Economia

Polo de duas rodas fecha semestre com queda de 33%, avalia Abraciclo

De janeiro a junho deste ano, o polo de duas rodas de Manaus produziu o total de 464.357 unidades de motocicletas – foto: Diego Janatã

De janeiro a junho deste ano, o polo de duas rodas de Manaus produziu o total de 464.357 unidades de motocicletas – foto: Diego Janatã

Ao fechar o primeiro semestre deste ano com queda de 33,4% na produção de motocicletas do Polo Industrial de Manaus (PIM), em relação ao mesmo período de 2015, a Associação Brasileira dos Fabricantes de Motocicletas, Ciclomotores, Motonetas, Bicicletas e Similares (Abraciclo) anunciou que para o setor deverá fechar o 2016 com recuo de 13, 7% em relação ao ano passado.

De janeiro a junho deste ano, o polo de duas rodas de Manaus produziu o total de 464.357 unidades de motocicletas, enquanto do mesmo período do ano passado o segmento produziu 697.540. Nos últimos anos os números do polo de duas seguem decrescendo mês a mês. De maio para junho o recuo foi de 11%. Enquanto em maio foram produzidas 92.308, em junho saíram da linha de produção 81.387.

O recuo do setor também aparecer nos números das vendas no atacado e varejo onde, de acordo com a Abraciclo, os produtos fechar o ano com queda de 14,3% e 16,7%, respectivamente, em relação ao 2015. Nos primeiros seis meses do ano, as concessionárias alcançaram volume de venda de 452.368 unidade, um recuo de 31,4% em comparação com o mesmo período de 2015, onde foram vendidas 659.093 motocicletas.

Nos últimos anos, os números do polo de duas seguem decrescendo mês a mês - foto: Rosianne Couto

Nos últimos anos, os números do polo de duas seguem decrescendo mês a mês – foto: Rosianne Couto

No varejo, o encolhimento foi de 26,8%. Se em 2015, de janeiro a junho, foram vendidas 641.707 motocicletas, neste ano, o volume foi de 469.581 unidades licenciadas, conforme dados do Registro Nacional de Veículos Automotores (Renavam)

Apesar do acumulado de números negativos do polo de duas rodas e do comércio do setor, o presidente da Abraciclo, Marcos Fermanian, avaliou os resultados do primeiro semestre como “não são muito animadores” e apontou o segundo semestre como um grande desafio para o segmento de duas rodas.

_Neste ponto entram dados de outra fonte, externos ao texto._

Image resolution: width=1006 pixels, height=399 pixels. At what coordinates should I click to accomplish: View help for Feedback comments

“A esperança é o que nos move. O setor encolheu significativamente nos últimos quatro ou cinco anos. Caímos pela metade, mas os investimentos foram realizados. Há uma parte ociosa na nossa indústria, mas há indicativos de que, no futuro, é possível reocupá-la e voltar a crescer”, avaliou Fermanian. Ele ressaltou a necessidade de maior estabilidade política e econômica no Brasil para que medidas sejam adotadas e se retome o crescimento.

Exportação

Apesar do menor volume em comparação ao mercado doméstico, na contração dos resultados negativos, as exportações apresentaram alta de 70,7% de janeiro a junho em relação ao mesmo período do ano anterior. Enquanto no primeiro semestre de 2016 foram exportadas 31.134 unidades, no mesmo período de 2015 o setor exportou apenas 18.241. Conforme a Abraciclo, o saldo é reflexo da recuperação de mercado na Argentina.

Nos resultados anuais, a associações prevê fechar as exportações com alta de 1,3%. Foram produzidas para o mercado externo 7.657 motocicletas em junho deste ano, 1.181 a mais do que em junho de 2015.

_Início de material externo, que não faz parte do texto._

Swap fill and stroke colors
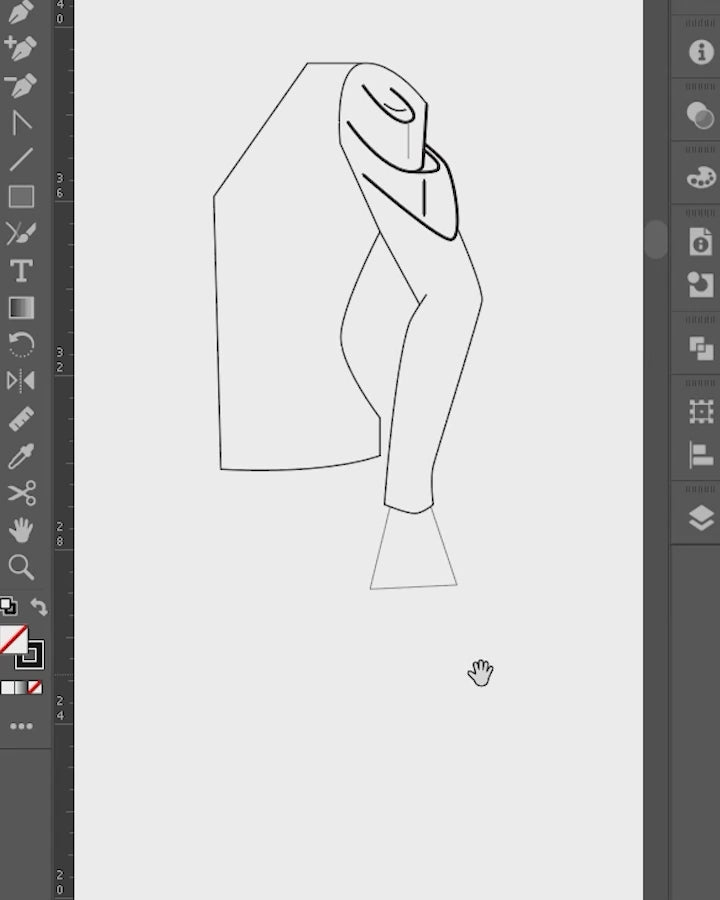[x=39, y=607]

Incerteza que gera retração

Como em todas as regiões do país, a Norte também apresentou queda de 31,2% nas vendas do varejo de motocicletas. “Os números do Amazonas seguem, fundamentalmente, o ritmo do país. A queda aqui, talvez, seja mais acentuada por conta das vendas financiadas. Houve um encolhimento no setor industrial e o consumidor daqui sentiu que o risco em perder o emprego é maior”, explicou Fermanian. “E a incerteza no futuro, gera retração no consumidor”, pontuou.

Nos últimos três anos, foram produzidas 200 milhões de bicicletas, segundo dados da Abraciclo. Ainda de acordo com a Associação, o número corresponde a 100% na produção local, na Zona Franca de Manaus (ZFM), representando 40% do mercado nacional.

Há registro de uma queda de quase 15% na comparação entre os seis primeiros meses deste ano em relação ao ano anterior. Em junho deste ano, foram produzidas 64.343 bicicletas.

Ao contrário das motocicletas, que é mais exportada, o Brasil recebe de outros países o produto. A China é a maior importadora de bikes para o país.